You’ve trained machine learning models on your data, but how do you put them into production? When you have tens of thousands of model versions, each written in any mix of frameworks and exposed as REST API endpoints, and your users love to chain algorithms and run ensembles in parallel, how do you maintain a latency less than 20 ms on just a few servers?
Although AI is a hot topic, there has not been much discussion of the infrastructure and scaling challenges that come with it. Kenny Daniel explains why AI and machine learning are a natural fit for serverless computing and shares a complete operating system for AI—a general architecture for scalable and serverless machine learning in production. Along the way, Kenny discusses the issues Algorithmia ran into when implementing its on-demand scaling over GPU clusters and outlines one possible vision for the future of cloud-based machine learning.
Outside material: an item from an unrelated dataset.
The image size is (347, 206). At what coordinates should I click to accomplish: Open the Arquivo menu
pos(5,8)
Kenny Daniel is founder and CTO of Algorithmia. Kenny’s goal with Algorithmia is to accelerate AI development by creating a marketplace where algorithm developers can share their creations and application developers can make their applications smarter by incorporating the latest machine learning algorithms—an idea he came up with while working on his PhD, when he encountered a plethora of algorithms that never see the light of day. Kenny has also worked with companies like wine enthusiast app Delectable to build out their deep learning-based image recognition systems. Kenny holds degrees from Carnegie Mellon University and the University of Southern California, where he studied artificial intelligence and mechanism design.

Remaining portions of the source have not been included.